不思議な空間
夕暮れ前
海辺に在るその民宿の背後を、鬱蒼と茂る樹林が取り囲んでいる。昨夜遅く電話で予約した彼が、疲れ果てて漸くそこに到着したのは、その日の午後三時半のことだった。彼は夜明け前に出て、ずっと車を運転して来た。ひげ面の初老の主人が、すぐに二階の個室に北を案内してくれた。
「東京から休憩なしで、一人で運転して来たんですか。その若さが羨ましいですよ」
六畳の和室の窓からは、微妙な色合いの美しい夕暮れ前の海と、少し霞んで岬の突端の、既に光を放ち始めている灯台が見えた。微かに聞こえて来る潮騒が、北良平の旅情をかき立てている。

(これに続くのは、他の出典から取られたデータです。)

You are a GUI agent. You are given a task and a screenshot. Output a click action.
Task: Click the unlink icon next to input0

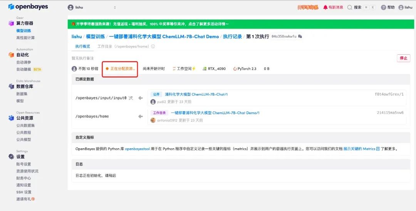pyautogui.click(x=131, y=98)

「ご主人もまだまだ若く見えますよ。五十代という感じです」
「ありがとうございます。そろそろ引退したいんですがね、そうすると老けるのが早いというから……」
日焼けした笑顔の主人は、如何にも健康そうな印象だった。
「働けるうちは働いたほうがいいと思います。身体が鈍って寝たきりにでもなったら、つまらないですからね」
「あと五年は頑張りますよ……今日の夕食は六時です」
「よろしくお願いします……少なくとも、あと二十年は頑張ってください」
北は宿の主人と共に階下へ行き、一旦ひとりで屋外に出た。そして、建物の裏側の急な石段をかなり登り、高台にある露天風呂に来た。